▶ [PAGE]
- - -
Tracker Tilmouth was an Eastern Arrente man, a member of the Stolen Generations and the sixth in a family of eighr children, all of whom were removed from their father, Roy, after their mother Betty died. The older children went into institutional care in Adelaide while four-year-old Tracker and his younger brothers, William and Patrick, were sent from Alice Springs first to the Retta Dixon Home in Darwin and after six months to Croker Island off the coast of the Northern Territory. The Croker Island Mission was established in 1941 by the Methodist Overseas Mission.

The process for Aboriginal children who had been taken to Croker Island was that you were stuck in dormitories or cottages with a cottage mother, and there were twelve boys in our cottage (Tilmouth in Wright, 29).

So that he could attend high school in Darwin, Tracker was sent to Essington House, a government-run house usually for teenage boys waiting for other placements or to appear before the Children’s Court. Tracker was at Essington House for two years before he was shifted briefly to a reformatory and then to Carpentaria College for about eighteen months. He was also in and out of foster homes, ending up with Geraldine and Alfie Liddle who took him to Angas Downs, an Aboriginal Australian owned area 300 km south-west of Alice Springs. He lived at Angas Downs for between four and five years.

My mob showed me where my country was, right through to Aileron and Ti Tree, Adelaide Bore and Alcoota, Wake River and Bushy Park, and then Harts Range mob who are my cousins. We used to go gem fossicking at Harts Range, where we had a project to sell gems to Hong Kong, which paid for our Toyota and the wages and everything (Tilmouth in Wright, 89).

In 1978, Tracker Tilmouth began working with the Department of Aboriginal Affairs in Alice Springs. He was later seconded to the Aboriginal Development Commission as a project officer.

During the late 1980s, Tilmouth went to Adelaide to attend the Roseworthy Agricultural College (since 1991 a part of the University of Adelaide) and attained his Bachelor of Agricultural Science degree.

He then began working as Deputy Director for the Central Land Council (CLC)—later serving as Director—an organisation established to support Aboriginal Australians who run cattle stations.

One of the first things Tracker did was set up the Tanami Steer Committee with people…from the government to be brought in through the employment agency departments, the mining company and the Land Council. It was also a big thing for Tracker to get politicians from Canberra… (Barnes in Wright, 471).

Tilmouth was a long-term member of the Australian Labor Party (ALP) and in 1998, he was asked by Gary Gray, then National Secretary of the ALP, to stand as a Senate candidate. In the end, he withdrew. Some say it was because he was attacked and undermined by members of the party, others because he thought the ALP in the Northern Territory was a “strange beast” fond of tokenism (Maddison, 669).
- - -
▶ [WRITTEN REQUEST]
Retype the passage on Tracker Tilmouth verbatim, between "In 1978, Tracker" and "run cattle stations.", inclusive.

▶ [DATA SEGMENT]
- - -
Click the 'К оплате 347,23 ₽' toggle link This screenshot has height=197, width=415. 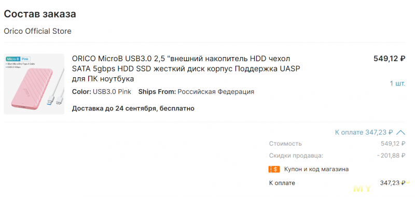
- - -
▶ [RESULT FOR THIS TASK]
In 1978, Tracker Tilmouth began working with the Department of Aboriginal Affairs in Alice Springs. He was later seconded to the Aboriginal Development Commission as a project officer.

During the late 1980s, Tilmouth went to Adelaide to attend the Roseworthy Agricultural College (since 1991 a part of the University of Adelaide) and attained his Bachelor of Agricultural Science degree.

He then began working as Deputy Director for the Central Land Council (CLC)—later serving as Director—an organisation established to support Aboriginal Australians who run cattle stations.